Exercise directions: Among the lines of the material below, how many carry the word "agent"? Only the number is wanted.

━━━━━━

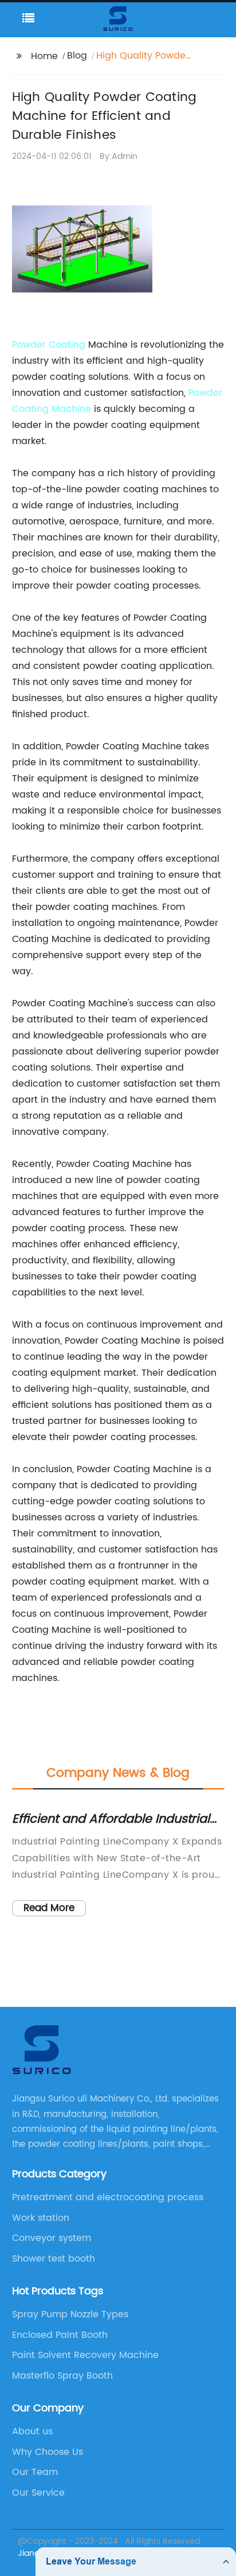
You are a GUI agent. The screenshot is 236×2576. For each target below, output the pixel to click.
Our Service (38, 2492)
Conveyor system (51, 2238)
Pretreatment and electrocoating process (107, 2197)
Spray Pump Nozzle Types (70, 2314)
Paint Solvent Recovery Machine (85, 2355)
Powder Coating (48, 344)
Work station (40, 2218)
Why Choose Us (47, 2452)
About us (32, 2431)
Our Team (35, 2472)
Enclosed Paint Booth (60, 2335)
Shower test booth (53, 2259)
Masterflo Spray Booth (62, 2376)
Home (44, 56)
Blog (77, 55)
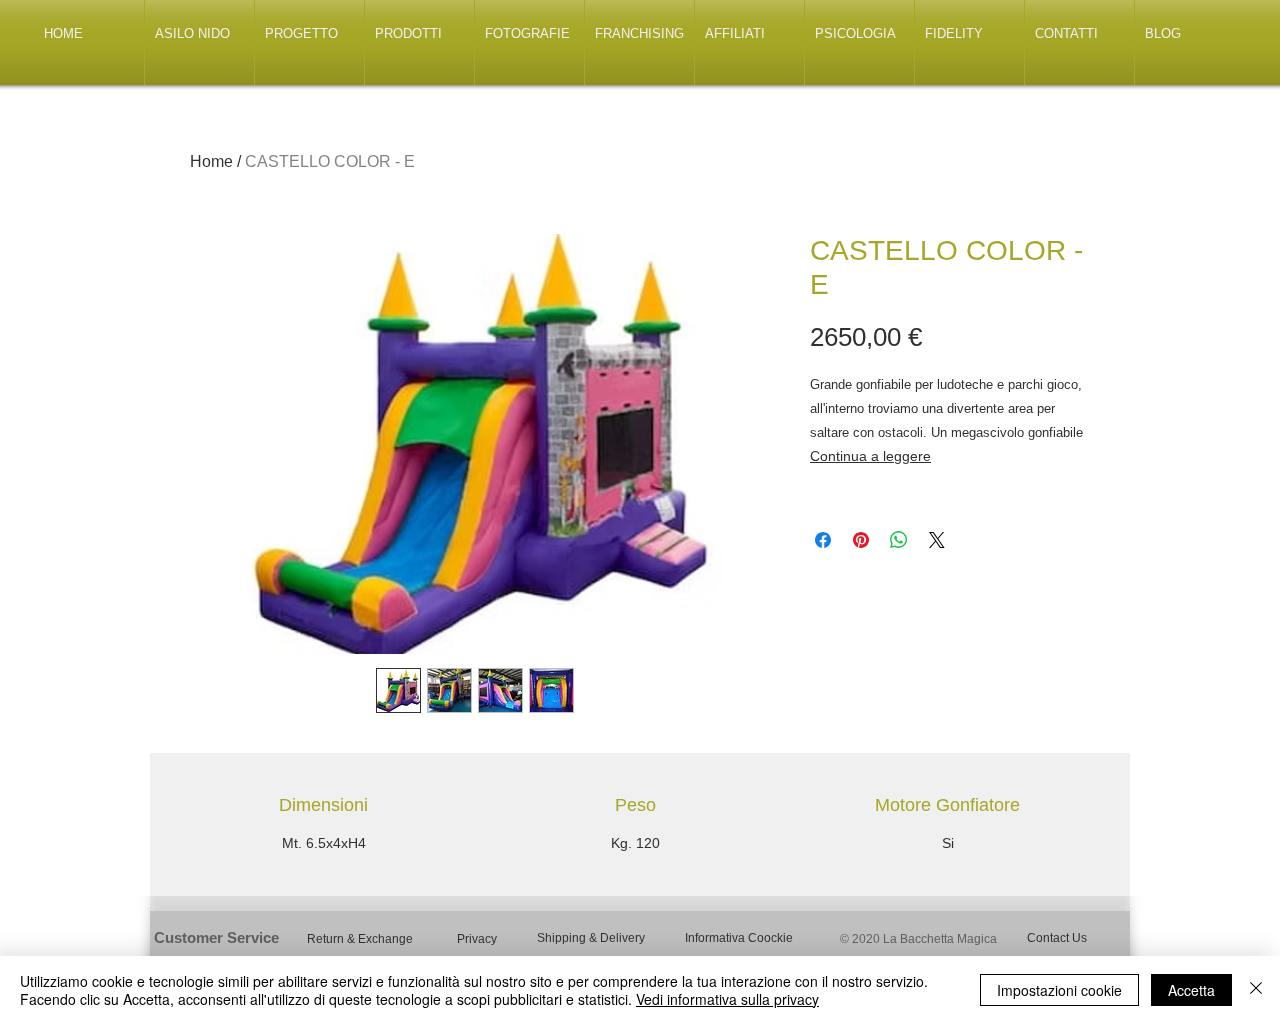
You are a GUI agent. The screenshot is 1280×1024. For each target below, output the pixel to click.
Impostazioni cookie (1059, 990)
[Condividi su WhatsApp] (899, 540)
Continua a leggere (870, 456)
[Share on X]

━━━━━━

Your response: 2